I have to preface this entire article with a confession: I am new to the bike scene, but not new to the mountain scene. After almost 10 years living in Downhill Mecca (read: Whistler), I bought a decent secondhand bike, a 2010 Giant STP. Prior to this, I had the run-of-the-mill, Canadian Tire special that I didn’t realize I hated until I got the new one.
I adore busting around town on it – heading to the lake takes 10 minutes, and a 15 minute walk becomes a 5 minute ride. That means one more Snooze before work. It’s almost like I’m 9 years old again, before smartphones and the Internet, where finding out where your friend was meant spotting their “rig” outside a kid’s house. Probably getting coerced by their mom to go outside instead of sitting in the basement playing Super Nintendo. It’s so hot out there, Mom!
Then: tragedy. My bike decided to cannibalise itself: the hanger broke, pulling the rear derailleur into the rear wheel, locking everything. It’s pretty humiliating having to carry what appears to be a perfectly good bike. Thankfully I was cruising to check the mail and not midway down a trail of some sort, or it would have been utter chaos.
So now I’m sitting here, looking at my up-ended bike that’s taking up the lion’s share of my living room space, wondering how many times this will happen over the course of my life, let alone this beast’s. $30 here, $100 there, fixing, replacing, tweaking, the machine slowly moving up my list of priorities. It won’t be long before it’s right underneath “rent”.
Why do we do this to ourselves?
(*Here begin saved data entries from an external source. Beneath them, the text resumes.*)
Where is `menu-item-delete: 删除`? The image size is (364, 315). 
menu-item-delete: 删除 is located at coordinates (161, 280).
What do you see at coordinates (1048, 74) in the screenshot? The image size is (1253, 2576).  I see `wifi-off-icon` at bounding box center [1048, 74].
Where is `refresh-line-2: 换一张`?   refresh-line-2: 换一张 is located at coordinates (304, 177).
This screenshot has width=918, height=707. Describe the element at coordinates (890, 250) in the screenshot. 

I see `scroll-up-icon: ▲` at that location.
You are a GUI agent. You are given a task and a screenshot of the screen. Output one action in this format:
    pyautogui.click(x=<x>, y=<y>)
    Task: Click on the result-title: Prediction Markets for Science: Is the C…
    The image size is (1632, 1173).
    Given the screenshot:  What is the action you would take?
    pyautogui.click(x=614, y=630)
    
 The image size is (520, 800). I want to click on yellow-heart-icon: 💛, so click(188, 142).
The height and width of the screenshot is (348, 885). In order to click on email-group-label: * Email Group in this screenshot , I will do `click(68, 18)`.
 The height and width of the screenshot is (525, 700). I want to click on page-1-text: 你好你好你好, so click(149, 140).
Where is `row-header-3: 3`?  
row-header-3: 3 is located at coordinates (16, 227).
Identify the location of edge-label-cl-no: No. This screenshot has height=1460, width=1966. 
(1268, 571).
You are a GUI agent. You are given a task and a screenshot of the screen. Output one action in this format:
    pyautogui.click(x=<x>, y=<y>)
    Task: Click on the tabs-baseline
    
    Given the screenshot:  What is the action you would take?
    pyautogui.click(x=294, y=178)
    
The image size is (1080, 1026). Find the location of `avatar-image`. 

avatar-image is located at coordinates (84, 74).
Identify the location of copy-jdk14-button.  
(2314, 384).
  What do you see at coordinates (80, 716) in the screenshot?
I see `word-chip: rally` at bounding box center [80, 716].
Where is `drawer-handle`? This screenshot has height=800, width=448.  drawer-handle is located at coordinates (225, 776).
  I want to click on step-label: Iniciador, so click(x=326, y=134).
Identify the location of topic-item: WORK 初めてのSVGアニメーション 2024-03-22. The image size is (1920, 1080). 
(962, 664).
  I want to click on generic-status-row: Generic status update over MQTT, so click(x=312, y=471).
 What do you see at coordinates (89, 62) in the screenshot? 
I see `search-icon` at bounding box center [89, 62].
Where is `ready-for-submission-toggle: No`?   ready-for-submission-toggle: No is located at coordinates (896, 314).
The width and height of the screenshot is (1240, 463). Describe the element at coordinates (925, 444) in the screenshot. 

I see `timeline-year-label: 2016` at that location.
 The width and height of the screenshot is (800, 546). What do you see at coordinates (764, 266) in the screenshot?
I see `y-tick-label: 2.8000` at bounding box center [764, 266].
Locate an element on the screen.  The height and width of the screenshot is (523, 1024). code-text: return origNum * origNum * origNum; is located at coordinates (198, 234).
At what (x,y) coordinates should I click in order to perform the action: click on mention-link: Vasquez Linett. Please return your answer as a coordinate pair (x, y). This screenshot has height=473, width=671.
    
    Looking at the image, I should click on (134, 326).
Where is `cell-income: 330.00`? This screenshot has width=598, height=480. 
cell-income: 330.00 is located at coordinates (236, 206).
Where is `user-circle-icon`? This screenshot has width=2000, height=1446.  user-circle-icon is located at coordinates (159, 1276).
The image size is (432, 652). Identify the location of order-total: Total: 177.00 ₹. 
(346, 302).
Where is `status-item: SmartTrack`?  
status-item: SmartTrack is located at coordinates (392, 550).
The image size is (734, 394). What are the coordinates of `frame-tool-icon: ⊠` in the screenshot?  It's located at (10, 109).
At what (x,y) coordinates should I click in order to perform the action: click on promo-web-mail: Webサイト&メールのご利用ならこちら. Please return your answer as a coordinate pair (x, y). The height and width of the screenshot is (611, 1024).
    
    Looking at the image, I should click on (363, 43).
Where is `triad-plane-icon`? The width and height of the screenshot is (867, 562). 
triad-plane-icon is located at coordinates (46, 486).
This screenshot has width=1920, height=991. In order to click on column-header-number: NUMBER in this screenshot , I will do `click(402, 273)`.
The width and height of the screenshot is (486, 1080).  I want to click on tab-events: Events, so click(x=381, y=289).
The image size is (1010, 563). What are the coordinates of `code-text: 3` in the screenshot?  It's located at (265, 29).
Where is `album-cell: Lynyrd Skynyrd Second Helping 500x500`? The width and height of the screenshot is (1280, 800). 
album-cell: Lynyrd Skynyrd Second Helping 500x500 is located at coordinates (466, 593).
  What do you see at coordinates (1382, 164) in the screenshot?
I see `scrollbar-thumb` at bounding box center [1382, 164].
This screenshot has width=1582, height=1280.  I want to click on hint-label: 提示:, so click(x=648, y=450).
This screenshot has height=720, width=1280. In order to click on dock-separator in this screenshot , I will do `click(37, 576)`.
I’ve only had this thing a month, and it’s a responsibility – not quite a child, but maybe a pet. We have some great times, and just as we’re getting the hang of something, a piece crumbles, snaps, pings or deflates. (This isn’t even counting when you’re bucked from the saddle and sustaining your own bodily snaps and pings.) Logically, I should take up golf, or chess. If I lose a pawn, I can replace it with a salt shaker. Maybe it’s the combination of summer and speed, but I can see myself spending a lot of time and money just running this bike into the ground.
It’s not like a car – sure, people love them all the same, but there’s no connection. A motorized vehicle can run and move without a person in the driver’s seat, as any physical comedy movie will show, but a bike just falls over without two legs powering the gears. That need is reciprocated by the need to ride – to go faster, to jump bigger, and to sweat harder. Coupled with a love of getting dirty and greasy (ladies) from fixing The Beast, and it’s a match made in Mecca.